Working life opens her eyes
ITE dropout returns to school to study Opticianry - and now has a 4.0 GPA
Just three months into her Opticianry course at Institute of Technical Education (ITE) in April 2011, she dropped out.
Ms Nor Suhaila Roslee, then 21, would turn up in school only once a week.
"I had zero interest" she said.
"When I was in school, I didn't really pay attention. I just wanted to make friends."
But her peers had cliques and she felt ostracised. And the long journey from her home in Bishan to the campus in Simei further discouraged her.
After three verbal warnings from the school, she was given a choice to continue her studies or to sign an attrition form, where students indicate their intention to discontinue their enrolment.
"I didn't even know what attrition meant. The school explained it to me, but I wasn't in the right state of mind," she said.
DEGREE HOLDERS
She found a job, but during her two years as an auxiliary officer guarding installations, she realised the importance of academic qualifications.
Ms Suhaila, now 26, said: "I was surrounded by degree holders.

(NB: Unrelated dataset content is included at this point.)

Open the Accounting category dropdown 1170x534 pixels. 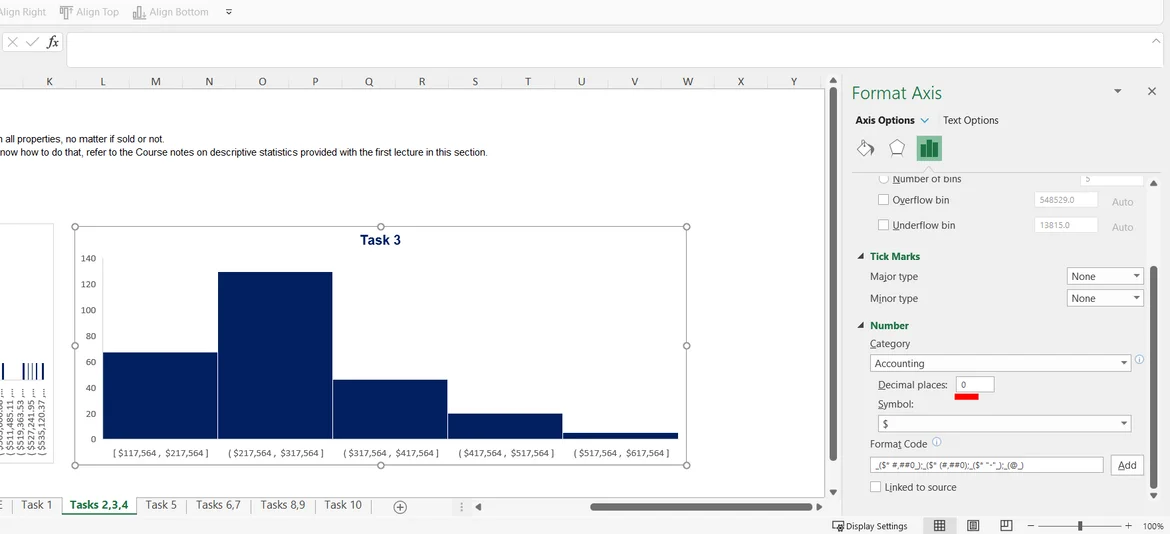coord(1000,363)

"Those with higher qualifications were the ones going places - they had higher ranks, larger job scope and were entrusted with more responsibilities.
"I asked myself, 'Why can't I be like them?' I wanted to go back to school so that I could be like them."

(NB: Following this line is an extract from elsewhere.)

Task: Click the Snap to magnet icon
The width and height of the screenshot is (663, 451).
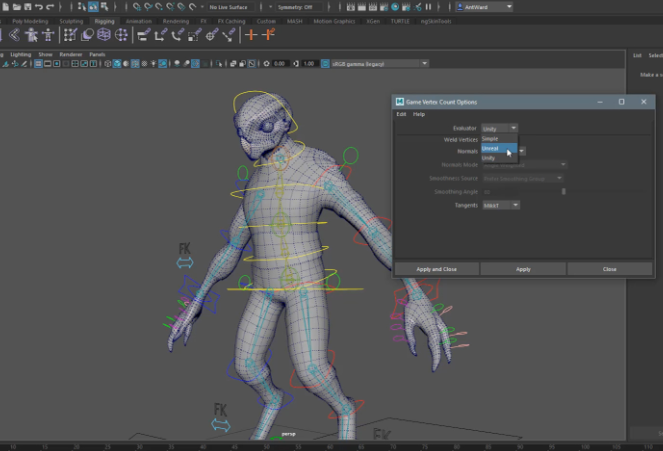Action: click(192, 6)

And her colleagues' encouragement fuelled her drive to study.
At the end of 2014, Ms Suhaila resumed her studies in Opticianry - students learn to recommend lens and frames to clients based on clients' styles, colour tones and facial shapes - at her former school, ITE College East.
The final-year student told The New Paper that when ITE College East offered her another chance, she grabbed it immediately.
In her first interview, she was made to explain her abysmal attendance in 2011.
She was then told to enrol at ITE College Central, which is nearer her home, but she was determined to study Opticianry, which is available only at ITE College East.
Opticianry is a field of study close to Ms Suhaila's heart.
Her sister is blind in one eye and their mother is short-sighted.
"In the second round of interviews, I had to show why I wanted this badly," said Ms Suhaila.
"I told them I really wanted to study and kept asking, 'Will you accept me?'"
One of her interviewers was the section head for her course, Ms Monica Lim.
Ms Lim, 47, told TNP: "I could see she was very sincere. She really wanted a chance to study again."
With a renewed sense of purpose, Ms Suhaila has been attending classes regularly since last year.
The long journey to school has bogged her down once or twice, but she's stuck it out, encouraged by her four siblings.
"They told me not to worry about my age as compared to my classmates and to just study," said Ms Suhaila who scored a 4.0 GPA in her current semester.
"Seeing my ex-classmates graduate from polytechnics also spurred me on."
Ms Suhaila hopes go on to pursue Optometry at a local polytechnic.
"Those with higher qualifications were the ones going places - they had higher ranks, larger job scope and were entrusted with more responsibilities. I asked myself, 'Why can't I be like them?' I wanted to go back to school so that I could be like them."